Sofia angkat kaki dari hadapan Damian dengan perasaan menggebu-gebu. Di satu sisi dia merasa marah, tetapi di sisi lain dia merasa ingin menyerah dan mengaku bahwa bayi itu memanglah darah daging pria yang kini mengejarnya. Namun, apa yang dikatakan Damian tempo hari membuatnya sakit hati hingga rasanya sangat menyiksa.
Langkah Damian yang lebar dengan cepat menyusul Sofia dan secepat kilat dia menggapai tangan wanita itu, memaksanya berhenti meski harus dengan paksaan.

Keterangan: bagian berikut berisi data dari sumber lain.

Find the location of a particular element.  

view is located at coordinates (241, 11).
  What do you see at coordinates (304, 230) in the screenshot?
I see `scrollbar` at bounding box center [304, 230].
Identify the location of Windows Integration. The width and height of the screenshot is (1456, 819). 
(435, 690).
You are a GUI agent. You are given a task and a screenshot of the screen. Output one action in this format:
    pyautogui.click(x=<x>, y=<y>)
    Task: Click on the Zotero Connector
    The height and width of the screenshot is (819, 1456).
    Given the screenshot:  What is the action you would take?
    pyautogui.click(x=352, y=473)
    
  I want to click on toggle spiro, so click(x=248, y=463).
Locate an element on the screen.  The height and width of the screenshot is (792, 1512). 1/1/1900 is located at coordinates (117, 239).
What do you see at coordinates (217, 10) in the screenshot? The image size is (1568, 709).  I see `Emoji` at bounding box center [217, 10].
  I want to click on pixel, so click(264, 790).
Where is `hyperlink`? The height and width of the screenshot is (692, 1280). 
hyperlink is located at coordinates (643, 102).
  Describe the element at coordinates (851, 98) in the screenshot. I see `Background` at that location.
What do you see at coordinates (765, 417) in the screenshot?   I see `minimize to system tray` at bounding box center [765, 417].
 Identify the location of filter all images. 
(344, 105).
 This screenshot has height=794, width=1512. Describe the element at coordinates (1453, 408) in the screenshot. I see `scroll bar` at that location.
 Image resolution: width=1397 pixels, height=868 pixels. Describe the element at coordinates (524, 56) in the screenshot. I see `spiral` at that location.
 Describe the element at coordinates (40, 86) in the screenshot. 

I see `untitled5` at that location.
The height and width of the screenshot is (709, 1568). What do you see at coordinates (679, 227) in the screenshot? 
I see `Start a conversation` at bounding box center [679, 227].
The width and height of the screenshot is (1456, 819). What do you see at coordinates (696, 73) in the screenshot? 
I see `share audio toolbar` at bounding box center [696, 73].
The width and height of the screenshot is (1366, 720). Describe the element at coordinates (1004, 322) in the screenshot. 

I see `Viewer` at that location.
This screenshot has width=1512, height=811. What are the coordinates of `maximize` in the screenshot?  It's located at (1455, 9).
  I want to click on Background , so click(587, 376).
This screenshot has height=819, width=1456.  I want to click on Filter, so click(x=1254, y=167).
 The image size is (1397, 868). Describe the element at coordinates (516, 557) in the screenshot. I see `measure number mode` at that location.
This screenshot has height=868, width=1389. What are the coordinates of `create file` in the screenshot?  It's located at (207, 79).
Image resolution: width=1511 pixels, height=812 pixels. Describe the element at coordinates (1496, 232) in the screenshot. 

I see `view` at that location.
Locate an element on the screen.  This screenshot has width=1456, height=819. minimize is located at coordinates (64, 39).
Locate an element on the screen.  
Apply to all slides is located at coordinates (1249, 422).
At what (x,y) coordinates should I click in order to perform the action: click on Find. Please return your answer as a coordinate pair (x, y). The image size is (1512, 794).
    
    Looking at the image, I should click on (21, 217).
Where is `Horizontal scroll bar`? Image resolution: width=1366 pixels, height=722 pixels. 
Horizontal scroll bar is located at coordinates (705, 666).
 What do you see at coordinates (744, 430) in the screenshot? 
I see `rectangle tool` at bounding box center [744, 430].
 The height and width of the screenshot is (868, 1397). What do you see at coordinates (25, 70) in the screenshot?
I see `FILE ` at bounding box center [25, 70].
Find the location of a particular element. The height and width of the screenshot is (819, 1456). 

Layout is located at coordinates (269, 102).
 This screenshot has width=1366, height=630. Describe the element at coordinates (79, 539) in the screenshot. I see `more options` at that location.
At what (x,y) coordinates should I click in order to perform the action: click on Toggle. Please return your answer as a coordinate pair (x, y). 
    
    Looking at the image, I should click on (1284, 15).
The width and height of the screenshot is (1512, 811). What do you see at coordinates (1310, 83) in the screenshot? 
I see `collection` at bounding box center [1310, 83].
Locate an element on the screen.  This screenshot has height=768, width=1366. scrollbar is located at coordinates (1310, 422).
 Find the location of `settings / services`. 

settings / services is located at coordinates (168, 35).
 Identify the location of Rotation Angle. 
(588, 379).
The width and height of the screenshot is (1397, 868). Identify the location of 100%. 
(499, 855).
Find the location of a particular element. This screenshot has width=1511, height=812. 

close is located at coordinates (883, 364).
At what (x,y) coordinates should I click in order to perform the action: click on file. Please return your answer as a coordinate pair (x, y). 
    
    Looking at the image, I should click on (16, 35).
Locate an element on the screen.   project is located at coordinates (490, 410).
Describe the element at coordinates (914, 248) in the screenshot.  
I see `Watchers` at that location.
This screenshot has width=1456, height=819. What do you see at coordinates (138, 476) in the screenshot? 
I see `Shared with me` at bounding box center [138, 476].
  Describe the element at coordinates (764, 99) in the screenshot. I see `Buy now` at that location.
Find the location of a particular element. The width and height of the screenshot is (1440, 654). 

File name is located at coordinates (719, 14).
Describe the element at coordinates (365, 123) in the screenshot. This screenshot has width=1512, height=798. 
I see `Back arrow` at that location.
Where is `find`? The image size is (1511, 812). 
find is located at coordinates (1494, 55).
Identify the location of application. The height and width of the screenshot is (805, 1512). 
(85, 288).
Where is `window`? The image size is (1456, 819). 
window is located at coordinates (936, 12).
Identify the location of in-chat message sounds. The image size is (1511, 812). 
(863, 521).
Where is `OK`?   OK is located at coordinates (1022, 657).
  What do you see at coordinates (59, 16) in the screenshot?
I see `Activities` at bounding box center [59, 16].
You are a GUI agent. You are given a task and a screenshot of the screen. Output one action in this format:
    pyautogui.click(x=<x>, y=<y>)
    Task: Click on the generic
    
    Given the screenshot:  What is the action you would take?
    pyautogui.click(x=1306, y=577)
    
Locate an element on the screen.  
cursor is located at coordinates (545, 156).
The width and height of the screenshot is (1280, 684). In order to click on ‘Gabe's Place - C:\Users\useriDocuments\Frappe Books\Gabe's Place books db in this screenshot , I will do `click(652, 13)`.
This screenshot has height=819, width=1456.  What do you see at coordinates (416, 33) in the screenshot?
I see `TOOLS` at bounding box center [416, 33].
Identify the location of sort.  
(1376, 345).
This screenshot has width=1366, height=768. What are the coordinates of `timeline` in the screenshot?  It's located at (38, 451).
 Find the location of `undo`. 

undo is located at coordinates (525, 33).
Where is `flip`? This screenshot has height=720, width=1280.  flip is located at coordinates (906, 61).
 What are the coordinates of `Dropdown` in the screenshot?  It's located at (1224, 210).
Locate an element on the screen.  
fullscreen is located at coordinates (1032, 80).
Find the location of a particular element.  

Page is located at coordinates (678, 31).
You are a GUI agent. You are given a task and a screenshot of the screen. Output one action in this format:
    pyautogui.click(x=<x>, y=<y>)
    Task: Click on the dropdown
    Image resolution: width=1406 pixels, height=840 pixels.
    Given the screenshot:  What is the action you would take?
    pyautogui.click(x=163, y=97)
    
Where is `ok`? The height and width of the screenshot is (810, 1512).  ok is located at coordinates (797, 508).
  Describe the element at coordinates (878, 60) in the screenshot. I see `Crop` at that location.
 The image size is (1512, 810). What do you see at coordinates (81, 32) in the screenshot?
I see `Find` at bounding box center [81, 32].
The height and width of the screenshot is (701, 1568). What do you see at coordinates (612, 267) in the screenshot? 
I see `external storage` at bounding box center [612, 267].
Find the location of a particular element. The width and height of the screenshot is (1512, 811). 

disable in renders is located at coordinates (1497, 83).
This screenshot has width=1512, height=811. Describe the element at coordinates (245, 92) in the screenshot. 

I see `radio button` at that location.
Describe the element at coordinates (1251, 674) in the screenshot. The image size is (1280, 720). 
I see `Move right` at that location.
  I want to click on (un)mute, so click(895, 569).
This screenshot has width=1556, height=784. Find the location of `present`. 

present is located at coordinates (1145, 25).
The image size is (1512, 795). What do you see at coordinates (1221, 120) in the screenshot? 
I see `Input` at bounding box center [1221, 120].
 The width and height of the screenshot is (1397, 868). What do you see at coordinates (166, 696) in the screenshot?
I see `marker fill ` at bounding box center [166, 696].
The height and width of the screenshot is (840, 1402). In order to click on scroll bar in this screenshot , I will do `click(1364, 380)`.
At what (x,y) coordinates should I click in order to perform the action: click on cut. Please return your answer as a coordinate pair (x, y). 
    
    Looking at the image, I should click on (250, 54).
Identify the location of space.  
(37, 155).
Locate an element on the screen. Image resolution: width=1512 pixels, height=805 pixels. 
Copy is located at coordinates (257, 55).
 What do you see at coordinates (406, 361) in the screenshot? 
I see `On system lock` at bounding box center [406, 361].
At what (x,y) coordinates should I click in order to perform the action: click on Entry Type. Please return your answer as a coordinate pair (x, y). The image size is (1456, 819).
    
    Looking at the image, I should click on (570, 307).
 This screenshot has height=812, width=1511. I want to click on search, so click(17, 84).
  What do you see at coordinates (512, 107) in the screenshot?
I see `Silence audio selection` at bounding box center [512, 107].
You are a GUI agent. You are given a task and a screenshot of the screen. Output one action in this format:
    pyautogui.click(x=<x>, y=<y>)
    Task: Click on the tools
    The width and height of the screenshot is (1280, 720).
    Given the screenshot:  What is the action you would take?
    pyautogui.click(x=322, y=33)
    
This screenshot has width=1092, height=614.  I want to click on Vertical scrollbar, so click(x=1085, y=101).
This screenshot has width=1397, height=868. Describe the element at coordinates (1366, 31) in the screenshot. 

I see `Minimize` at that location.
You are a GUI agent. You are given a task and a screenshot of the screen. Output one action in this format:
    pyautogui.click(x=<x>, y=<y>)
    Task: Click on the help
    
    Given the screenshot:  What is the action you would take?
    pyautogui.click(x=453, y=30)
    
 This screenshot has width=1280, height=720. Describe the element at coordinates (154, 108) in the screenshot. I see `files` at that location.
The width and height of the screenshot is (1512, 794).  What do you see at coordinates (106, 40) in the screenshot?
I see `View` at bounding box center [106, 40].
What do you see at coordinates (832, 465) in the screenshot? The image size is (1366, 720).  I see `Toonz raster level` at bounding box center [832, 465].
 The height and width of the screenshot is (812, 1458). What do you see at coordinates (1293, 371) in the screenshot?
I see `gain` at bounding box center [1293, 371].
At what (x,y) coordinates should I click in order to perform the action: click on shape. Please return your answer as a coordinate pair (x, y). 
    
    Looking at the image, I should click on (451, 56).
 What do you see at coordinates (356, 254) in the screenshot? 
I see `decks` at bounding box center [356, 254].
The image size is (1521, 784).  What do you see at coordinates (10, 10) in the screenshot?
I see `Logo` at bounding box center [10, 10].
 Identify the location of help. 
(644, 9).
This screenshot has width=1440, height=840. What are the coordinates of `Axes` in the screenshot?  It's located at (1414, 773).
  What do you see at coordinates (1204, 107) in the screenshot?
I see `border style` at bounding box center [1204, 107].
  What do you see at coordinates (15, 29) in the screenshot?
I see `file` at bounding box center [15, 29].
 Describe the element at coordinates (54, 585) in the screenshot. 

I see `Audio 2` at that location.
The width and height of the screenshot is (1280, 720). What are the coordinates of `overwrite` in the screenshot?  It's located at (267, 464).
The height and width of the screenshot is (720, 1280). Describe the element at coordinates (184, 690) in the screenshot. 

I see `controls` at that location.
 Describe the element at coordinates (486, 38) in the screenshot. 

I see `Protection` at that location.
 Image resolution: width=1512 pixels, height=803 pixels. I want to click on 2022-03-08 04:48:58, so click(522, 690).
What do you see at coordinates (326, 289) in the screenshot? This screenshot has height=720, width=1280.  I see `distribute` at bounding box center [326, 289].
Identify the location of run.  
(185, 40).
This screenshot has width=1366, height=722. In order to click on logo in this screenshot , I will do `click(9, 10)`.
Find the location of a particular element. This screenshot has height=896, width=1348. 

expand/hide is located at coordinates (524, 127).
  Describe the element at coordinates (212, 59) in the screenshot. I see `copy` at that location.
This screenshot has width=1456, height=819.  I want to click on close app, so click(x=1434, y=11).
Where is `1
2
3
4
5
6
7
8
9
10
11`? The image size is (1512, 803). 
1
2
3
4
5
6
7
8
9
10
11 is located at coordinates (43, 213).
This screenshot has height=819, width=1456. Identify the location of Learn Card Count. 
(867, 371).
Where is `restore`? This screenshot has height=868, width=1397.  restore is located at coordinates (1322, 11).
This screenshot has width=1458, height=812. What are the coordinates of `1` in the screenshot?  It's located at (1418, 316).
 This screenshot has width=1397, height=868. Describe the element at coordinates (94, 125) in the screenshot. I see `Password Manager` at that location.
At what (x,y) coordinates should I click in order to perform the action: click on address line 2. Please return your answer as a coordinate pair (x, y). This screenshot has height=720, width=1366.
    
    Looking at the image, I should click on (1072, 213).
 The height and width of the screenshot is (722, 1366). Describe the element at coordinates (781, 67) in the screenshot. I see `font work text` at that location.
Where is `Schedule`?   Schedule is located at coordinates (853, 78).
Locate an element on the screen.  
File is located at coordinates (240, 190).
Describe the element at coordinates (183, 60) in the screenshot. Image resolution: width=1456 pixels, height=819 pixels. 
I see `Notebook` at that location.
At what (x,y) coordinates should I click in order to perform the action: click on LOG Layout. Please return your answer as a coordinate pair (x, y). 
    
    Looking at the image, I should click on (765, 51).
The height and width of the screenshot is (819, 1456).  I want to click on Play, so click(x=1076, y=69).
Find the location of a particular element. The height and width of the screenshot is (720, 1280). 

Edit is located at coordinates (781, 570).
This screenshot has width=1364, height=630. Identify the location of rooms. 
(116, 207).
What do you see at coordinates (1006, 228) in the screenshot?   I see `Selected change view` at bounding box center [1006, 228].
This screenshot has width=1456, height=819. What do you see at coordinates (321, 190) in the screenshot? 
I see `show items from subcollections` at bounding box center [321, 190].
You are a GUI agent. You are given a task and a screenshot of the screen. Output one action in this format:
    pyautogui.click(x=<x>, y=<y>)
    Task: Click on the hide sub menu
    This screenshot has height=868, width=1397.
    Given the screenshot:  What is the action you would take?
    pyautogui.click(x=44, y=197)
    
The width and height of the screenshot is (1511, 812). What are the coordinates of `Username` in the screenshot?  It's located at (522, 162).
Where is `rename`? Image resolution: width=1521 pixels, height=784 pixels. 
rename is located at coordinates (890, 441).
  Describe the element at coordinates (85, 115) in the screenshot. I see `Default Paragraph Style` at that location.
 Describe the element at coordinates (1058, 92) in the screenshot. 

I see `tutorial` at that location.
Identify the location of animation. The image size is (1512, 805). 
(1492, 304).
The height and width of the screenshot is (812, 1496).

“Aku minta maaf. Aku sungguh-sungguh minta maaf padamu,” kata pria itu dengan tatapan bergetar, seolah dirinya memang menyesali apa yang telah dilakukannya kemarin. “Aku minta maaf sudah membuatmu sakit hati begini, tapi … kumohon lupakan apa yang sudah kukatakan kemarin.”
Sofia menyentak tangan Damian hingga terlepas dan sekarang dia menatap pria itu dengan mata berkaca-kaca. “Kenapa? Kenapa kamu melakukan ini padaku? Aku sudah menganggapmu mati dan aku akan menggugurkan bayi ini … tapi kenapa kamu datang padaku seperti ini?”
Mendengar ucapan Sofia barusan, sontak saja Damian membelalakkan mata. Dia tidak bisa membiarkan wanita itu menggugurkan anak Fabian, sementara bayi itulah satu-satunya cara agar penyesalannya terhadap sang adik kembar bisa sembuh.
“Jangan lakukan itu,” kata Damian memohon. Dia kembali menggenggam tangan Sofia, mencoba menaklukan kekerasan hati seorang wanita yang telah disakiti olehnya tanpa sengaja. “Jangan lakukan hal buruk seperti itu. Aku tidak ingin kehilangan bayi itu, jadi kumohon jangan gegabah,
“Aku akan bertanggung jawab. Bukankah kamu datang untuk meminta pertanggungjawaban dariku? Aku akan bertanggung jawab penuh. Aku bersumpah.”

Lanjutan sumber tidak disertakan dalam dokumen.